## Brief:
Starting at the line containing "The image size is (1280, 720)." and ending at the line containing "pyautogui.click(x=1194, y=85)", rewrite the material with "profile icon" swapped for "account avatar" and nothing else changed. Leave out the pictures.
— start of Supplied entries —
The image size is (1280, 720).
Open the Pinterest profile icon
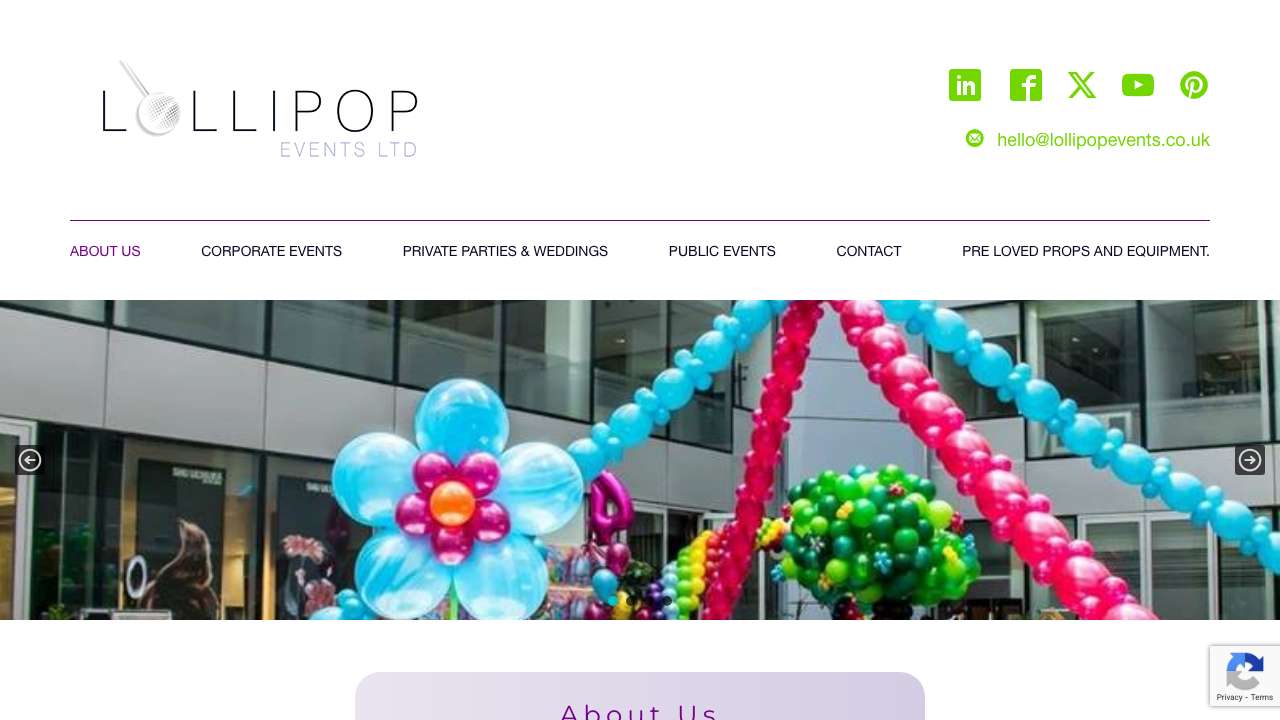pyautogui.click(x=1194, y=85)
— end of Supplied entries —
— start of Supplied entries —
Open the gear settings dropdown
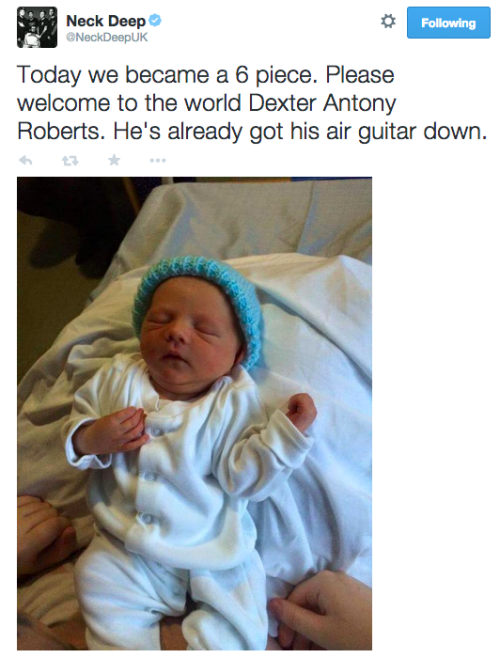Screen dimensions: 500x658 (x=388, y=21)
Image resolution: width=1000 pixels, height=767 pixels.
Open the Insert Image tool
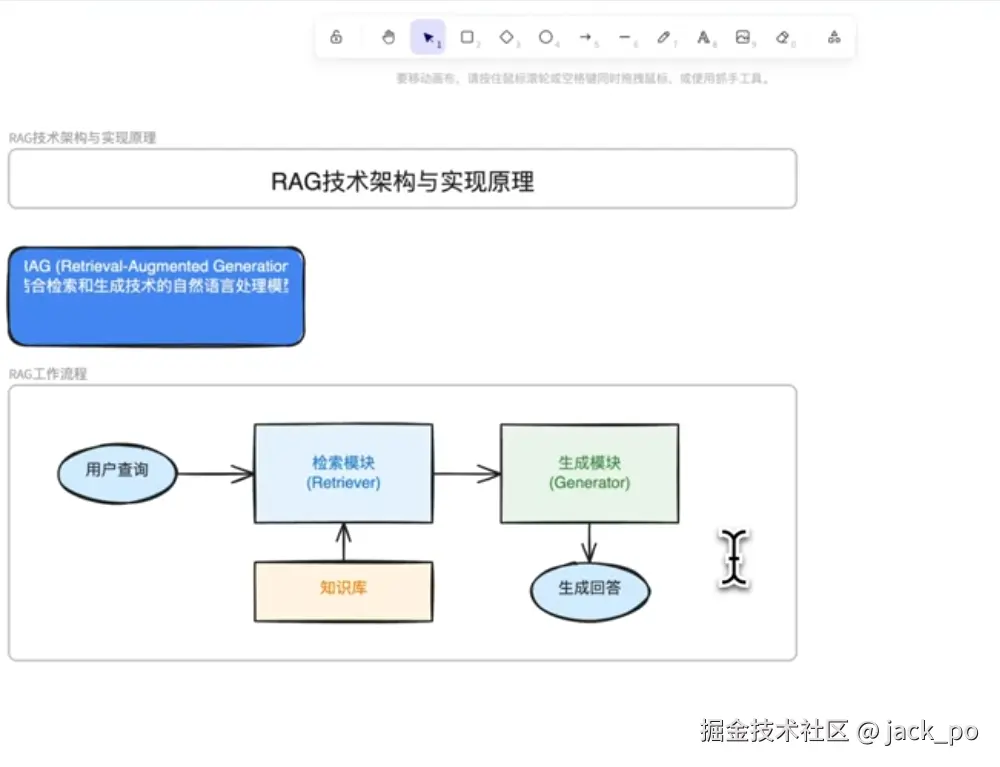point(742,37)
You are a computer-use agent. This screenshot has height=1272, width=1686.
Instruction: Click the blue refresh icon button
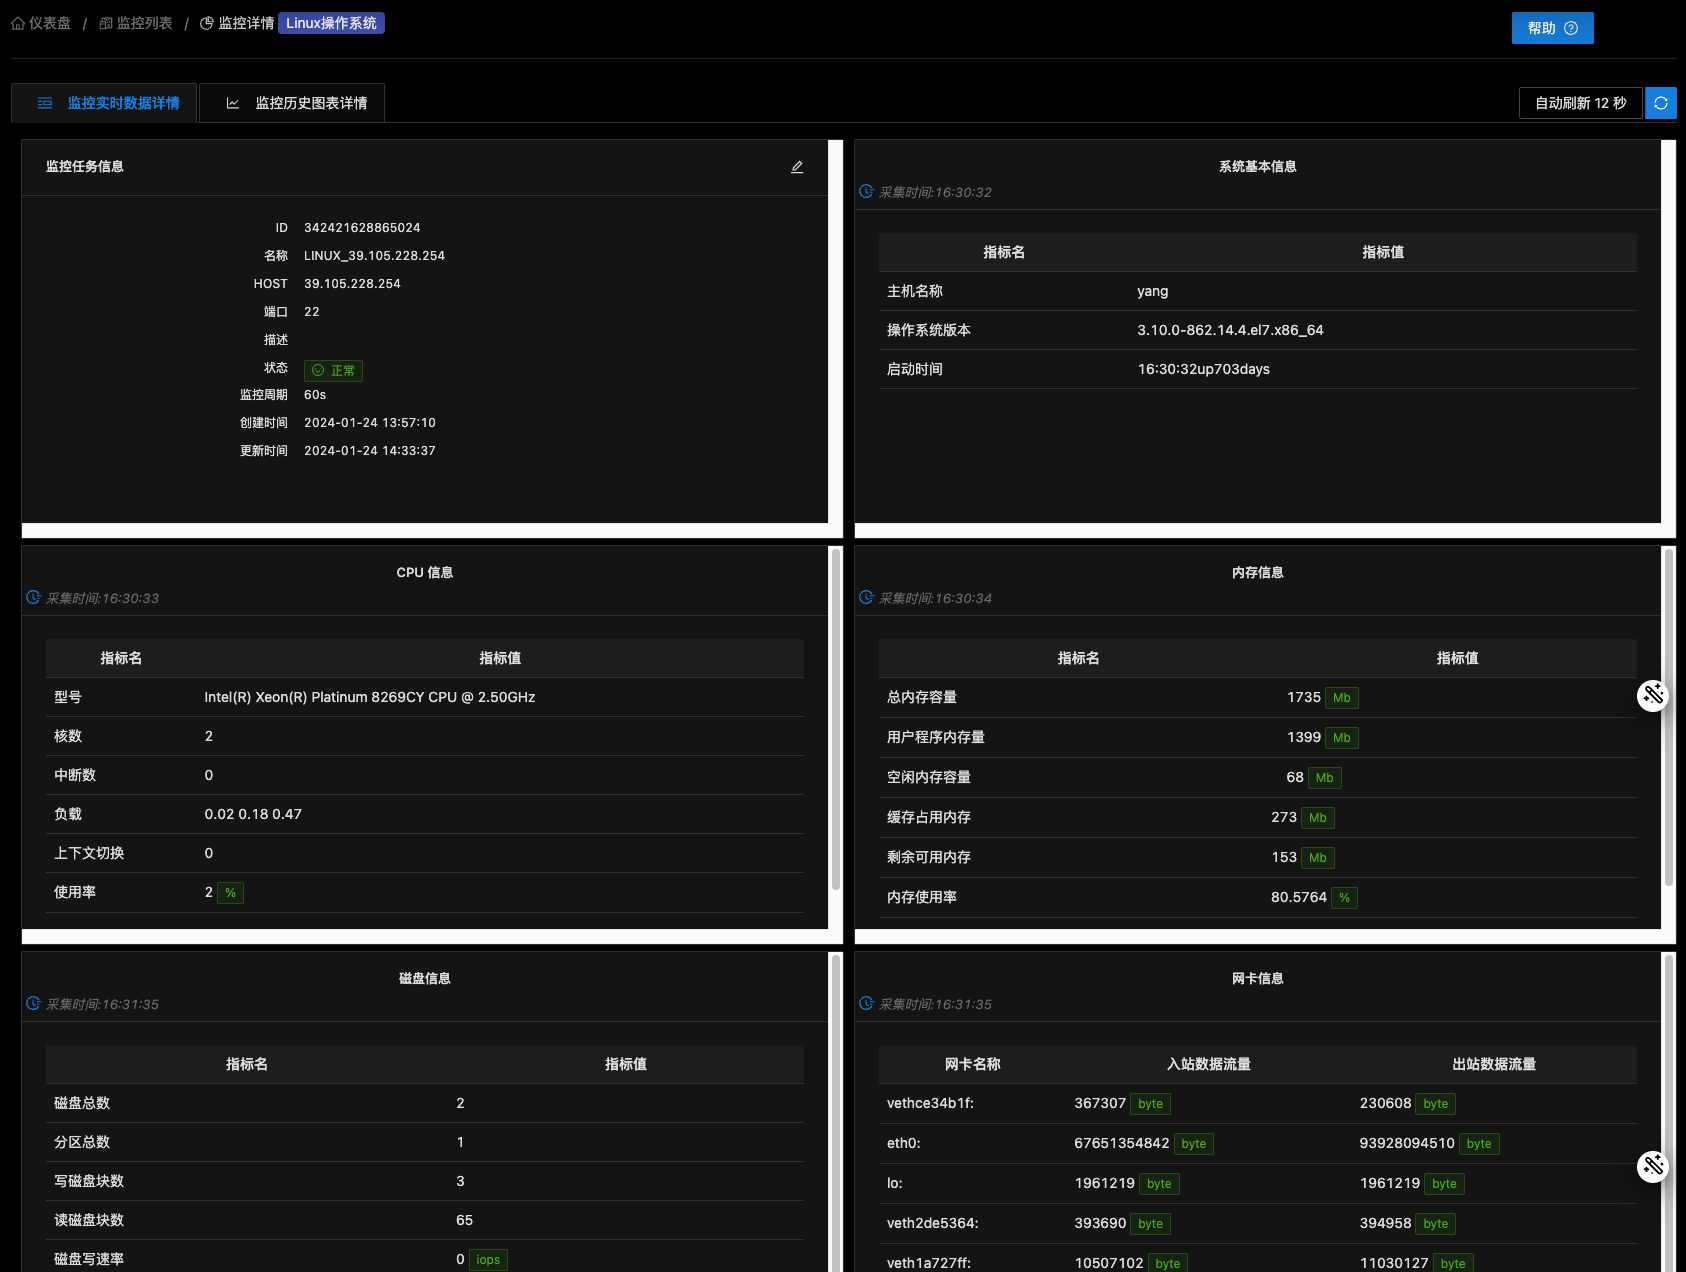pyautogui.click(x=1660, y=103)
— end of Supplied entries —
## The response:
The image size is (1280, 720).
Open the Pinterest account avatar
pyautogui.click(x=1194, y=85)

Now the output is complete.